There were 99 households, out of which 20.2% had children under the age of 18 living with them, 53.5% were married couples living together, 4.0% had a female householder with no husband present, and 35.4% were non-families. 28.3% of all households were made up of individuals, and 8.1% had someone living alone who was 65 years of age or older. The average household size was 2.13 and the average family size was 2.58.

In the town, the population was spread out, with 19.0% under the age of 18, 1.4% from 18 to 24, 24.6% from 25 to 44, 32.7% from 45 to 64, and 22.3% who were 65 years of age or older. The median age was 48 years. For every 100 females, there were 108.9 males. For every 100 females age 18 and over, there were 103.6 males.

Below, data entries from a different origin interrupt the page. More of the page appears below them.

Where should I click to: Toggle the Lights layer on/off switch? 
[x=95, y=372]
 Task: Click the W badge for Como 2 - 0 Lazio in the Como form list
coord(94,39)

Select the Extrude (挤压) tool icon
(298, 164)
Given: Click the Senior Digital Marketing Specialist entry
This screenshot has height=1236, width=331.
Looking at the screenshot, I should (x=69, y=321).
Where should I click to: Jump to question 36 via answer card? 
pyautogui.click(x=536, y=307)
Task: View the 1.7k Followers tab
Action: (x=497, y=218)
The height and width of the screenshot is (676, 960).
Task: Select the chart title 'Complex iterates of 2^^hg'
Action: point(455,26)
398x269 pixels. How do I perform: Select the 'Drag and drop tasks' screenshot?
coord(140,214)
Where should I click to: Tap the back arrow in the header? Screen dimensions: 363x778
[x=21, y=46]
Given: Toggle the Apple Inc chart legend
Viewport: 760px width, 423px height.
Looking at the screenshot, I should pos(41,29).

The median income for a household in the town was $27,875, and the median income for a family was $31,250. Males had a median income of $28,750 versus $15,000 for females. The per capita income for the town was $15,355. About 9.3% of families and 13.6% of the population were below the poverty line, including 20.0% of those under the age of eighteen and 7.0% of those 65 or over.